The mechanism behind such magnetoreception is unknown, however recently it has been found that a polymer-like protein, dubbed MagR (Drosophila CG8198) forms a complex with a photosensitive protein called Cryptochrome (Cry). The MagR/Cry protein complex, the researchers found, has a permanent magnetic moment, which means that it spontaneously aligns in the direction of external magnetic fields. This is the only known protein complex that has a permanent magnetic moment. Cry likely regulates the magnetic moment of the rod-shaped complex, while the iron-sulfur clusters in the MagR protein are probably what give rise to the permanent magnetic polarity of the structure. S Qin – 2016.
In transgenic C Elegans, expressing this magnetoreceptor in myo-3-specific muscle cells or mec-4-specific neurons, application of an external magnetic field triggered muscle contraction and withdrawal behaviour of the worms, indicative of magnet-dependent activation of muscle cells and touch receptor neurons. It was also found that the magnetoreceptor could evoke membrane depolrisation and action potentials, generate calcium influx, and trigger neuronal activity in both HEK-293 cells and cultured primary hippocampal neurons when activated by a remote magnetic field. The magnetogenetic control of neuronal activity could be dependent on the direction of the magnetic field and exhibits on-response and off-response patterns for external magnetic fields applied. The group also screened other species’ genomes and showed variants of both proteins were highly conserved across several animals, including pigeons, monarch butterflies, whales and even humans.
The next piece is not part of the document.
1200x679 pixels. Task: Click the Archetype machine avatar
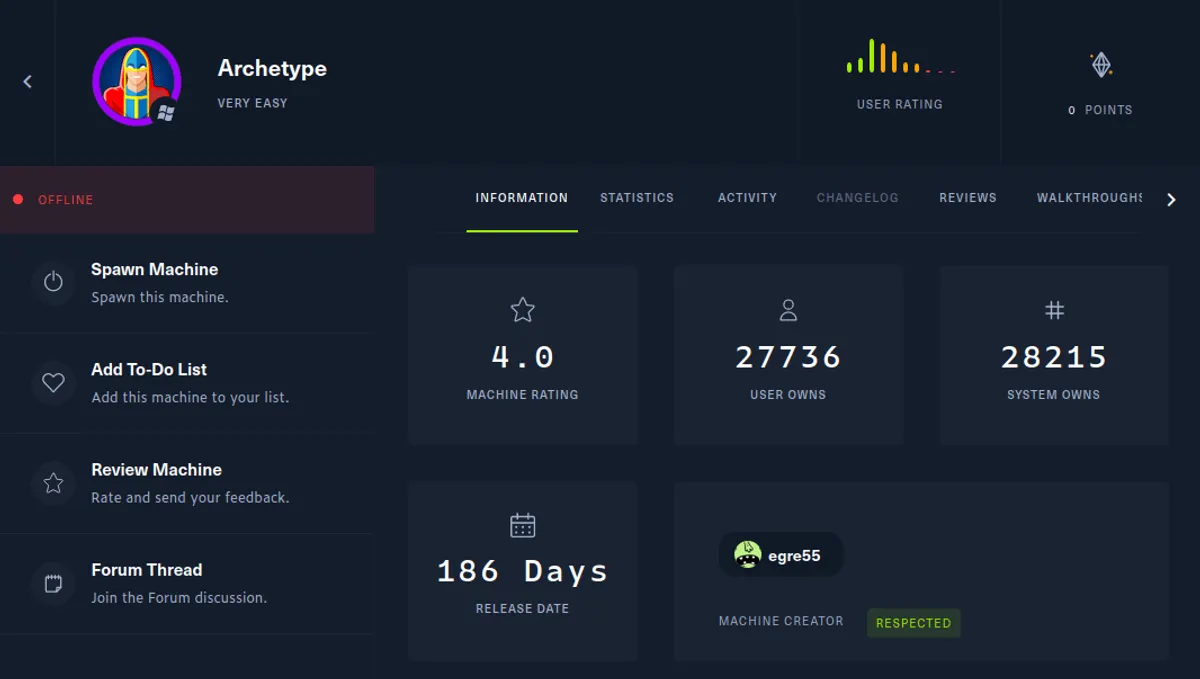coord(136,81)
X Long 2016
Evidence of reduced triplet product yield in brain tissue following exposure to magnetic fields would be required to demonstrate that the solid state photo CIDNP state effect was present in the brain.
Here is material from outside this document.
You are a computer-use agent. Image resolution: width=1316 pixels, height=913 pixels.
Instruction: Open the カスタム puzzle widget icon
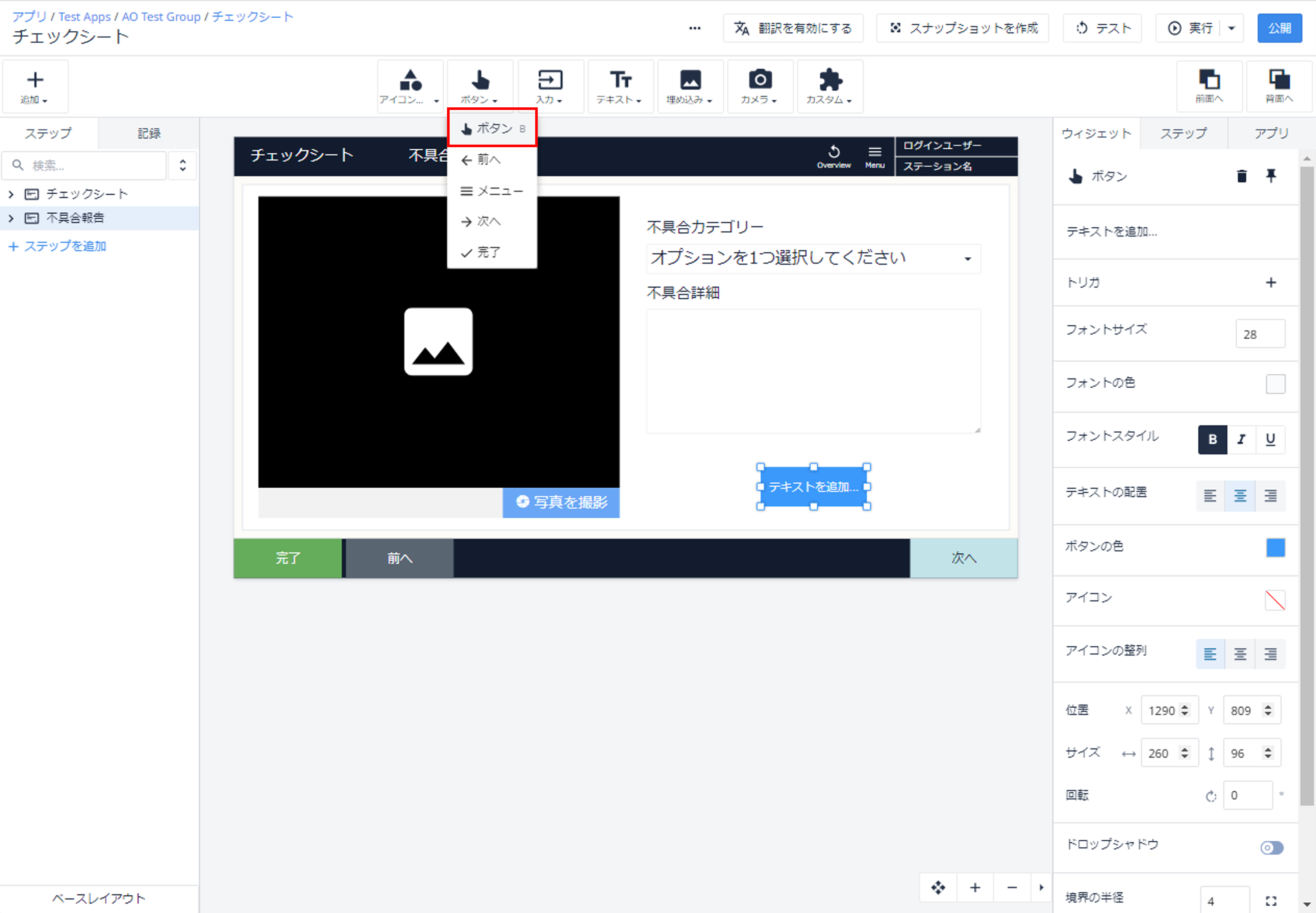point(829,86)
A number of papers have proposed that oxidative stress could be caused by electro-magnetic fields e.g ELF-EMFs exposure (50 Hz, 0.1–1.0 mT) was shown to significantly affect antioxidant enzymatic capacity in both young and aged rat brains (S Falcone 2008). However such findings have been contradicted in other studies. H Kabuto et al 2001 demonstrated that no ROS generation nor lipid peroxidation could be detected in brain homogenates of exposed mice. Interestingly, they observed a slight decrease in oxidative damage in mice exposed to static field (2–4 mT). S R Balind 2014 also found extremely low frequency magnetic field (50 Hz, 0.5 mT) reduces oxidative stress in the brains of gerbils. ELF-EMF exposure, in the form of transcranial magnetic stimulation (60-Hz, 0.7 mT) applied to rats for 2 hr twice daily, can prove neuroprotective. Extremely low-frequency EMF can mitigate oxidative damage, elevate neurotrophic protein levels in brain and ameliorate behavioral deficits in rats (I Tunez 2006, I Tasset 2010 and 2013 found that EMFs activated the antioxidant pathway Nrf2 in a Huntington’s disease-like rat mode), Extremely low-frequency electromagnetic fields land as well as potentially augment neurogenesis. Such studies reiterate that the level and timing of exposure are critical factors impacting outcome measures. M Reale 2014.